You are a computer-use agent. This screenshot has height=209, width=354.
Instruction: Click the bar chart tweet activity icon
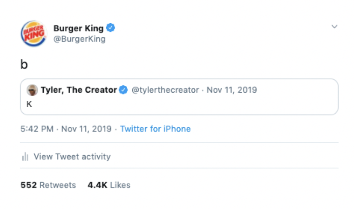click(25, 157)
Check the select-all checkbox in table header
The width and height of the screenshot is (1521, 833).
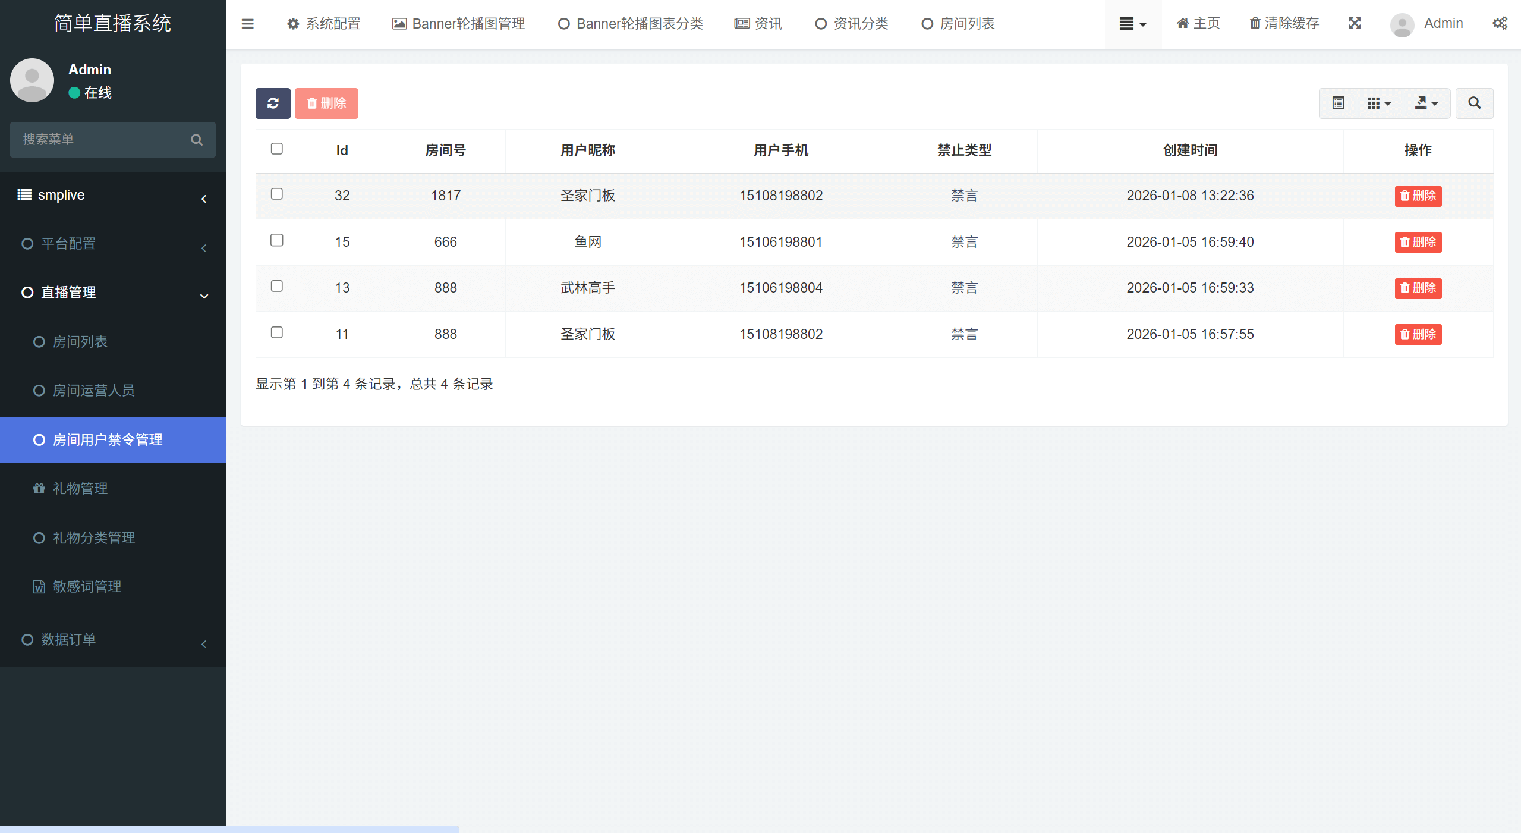276,149
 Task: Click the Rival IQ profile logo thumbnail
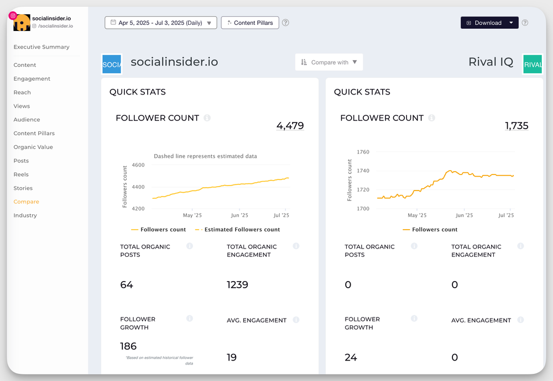[x=532, y=64]
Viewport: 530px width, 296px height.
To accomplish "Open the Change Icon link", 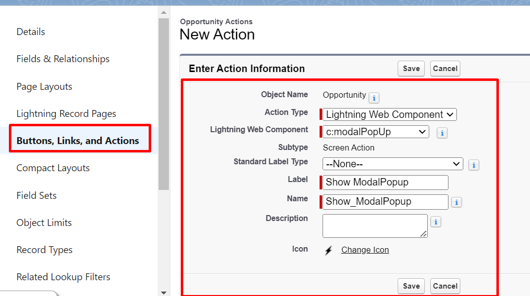I will click(x=365, y=250).
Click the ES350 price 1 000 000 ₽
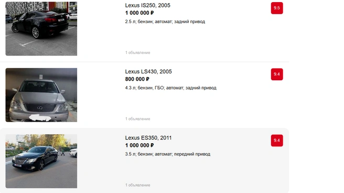 pos(139,145)
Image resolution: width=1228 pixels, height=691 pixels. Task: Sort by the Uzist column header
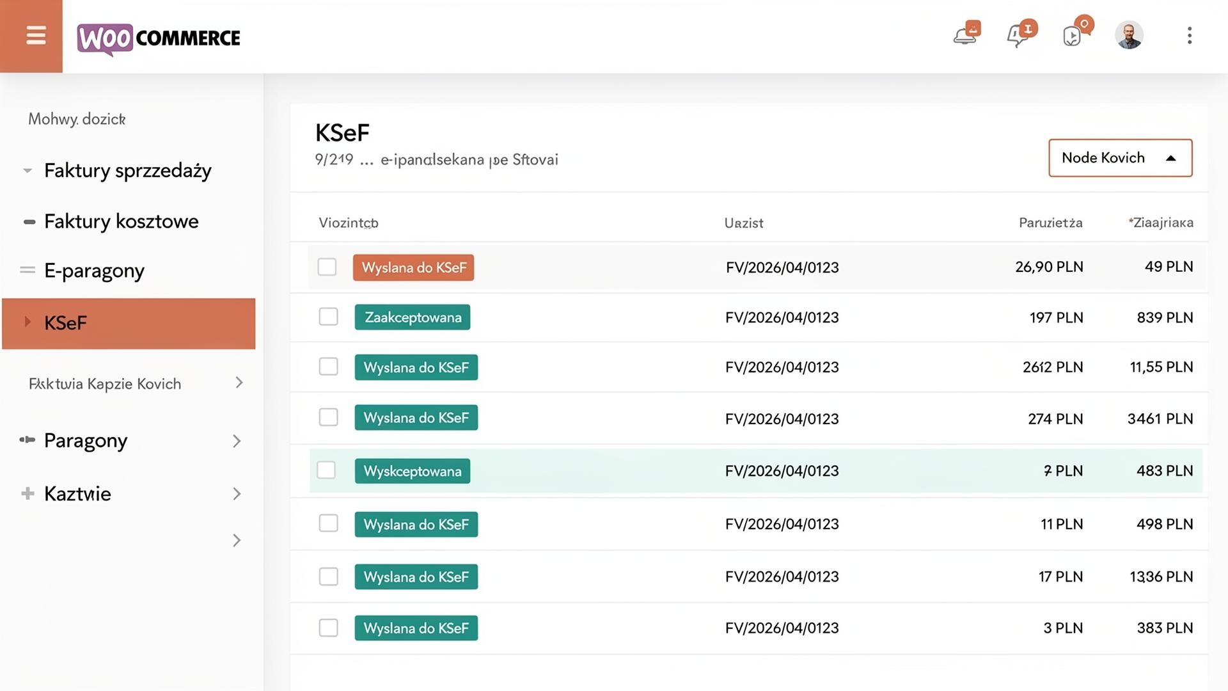[743, 223]
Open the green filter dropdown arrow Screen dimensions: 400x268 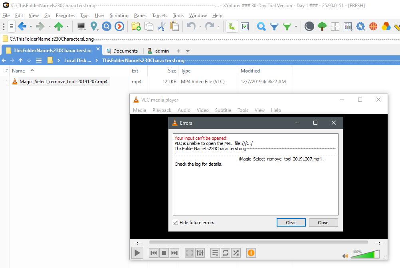pyautogui.click(x=296, y=27)
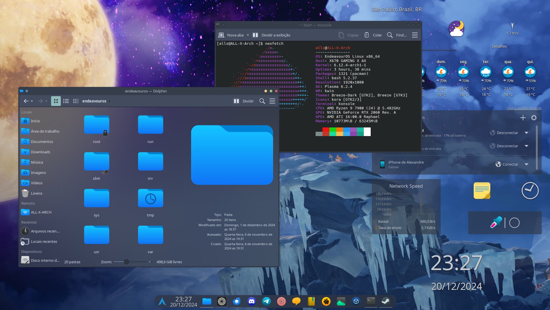Expand iPhone de Alexandre connection options
The width and height of the screenshot is (550, 310).
click(526, 164)

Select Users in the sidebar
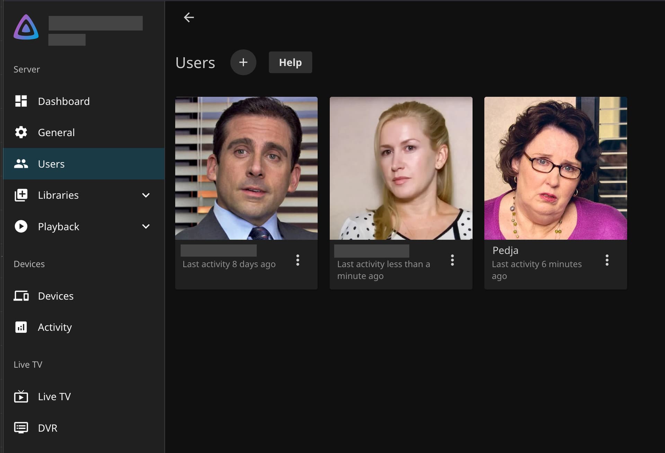click(x=51, y=164)
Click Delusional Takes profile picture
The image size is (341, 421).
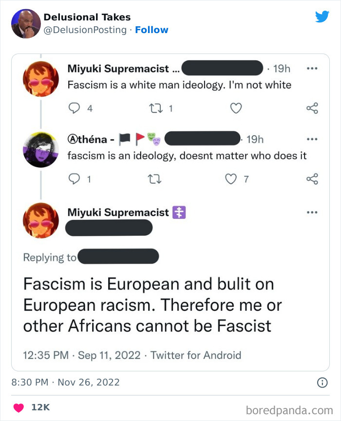click(26, 23)
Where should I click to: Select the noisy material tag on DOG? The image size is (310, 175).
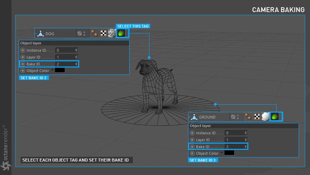[x=112, y=33]
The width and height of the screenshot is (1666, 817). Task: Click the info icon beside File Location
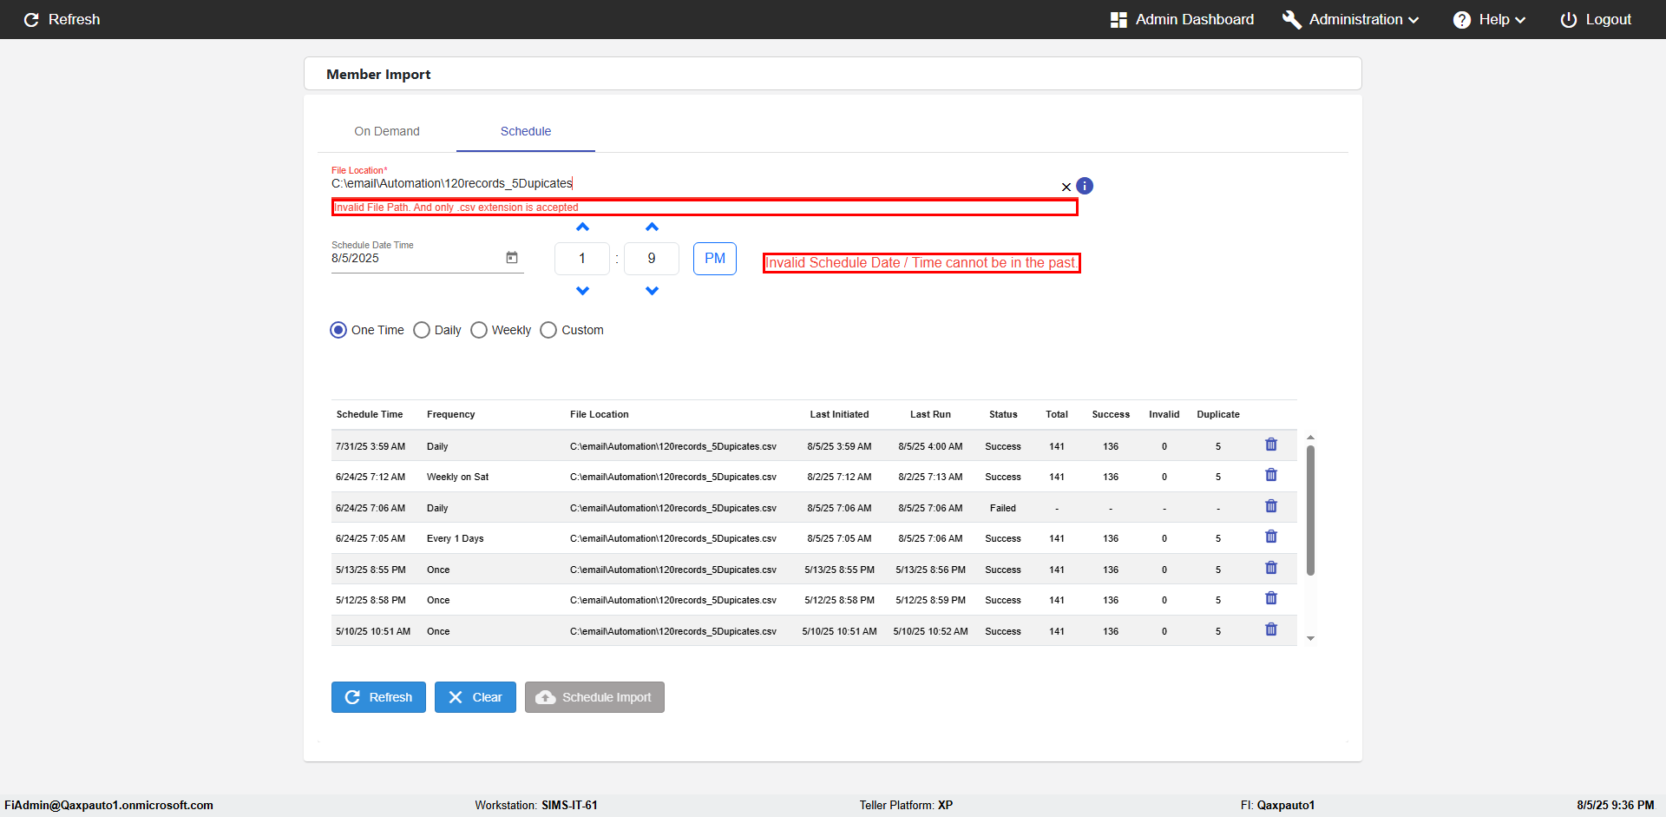[x=1085, y=186]
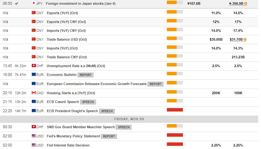
Task: Open REPORT badge for Economic Growth Forecasts
Action: point(156,84)
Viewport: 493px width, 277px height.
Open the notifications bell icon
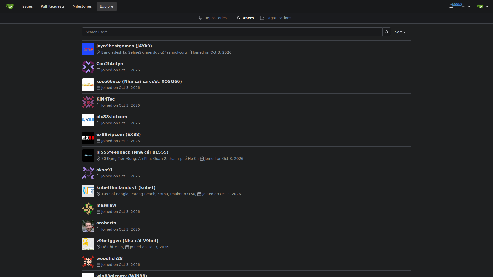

__________________________________________________

→ Aufgabenbeschreibung
Schreib die Einträge vollständig neu ab, beginnend mit der Zeile mit „Click Delusional Takes profile picture“ und weiter bis einschließlich der Zeile mit „[x=112, y=33]“, und addiere dabei in den Antworten 48 zu jeder Koordinate. Lass die Bilder in deiner Antwort weg.

→ Ergebnis der Aufgabe
Click Delusional Takes profile picture
The image size is (341, 421).
click(74, 71)
Where should I click to: Select the noisy material tag on DOG? The image size is (310, 175).
[x=160, y=81]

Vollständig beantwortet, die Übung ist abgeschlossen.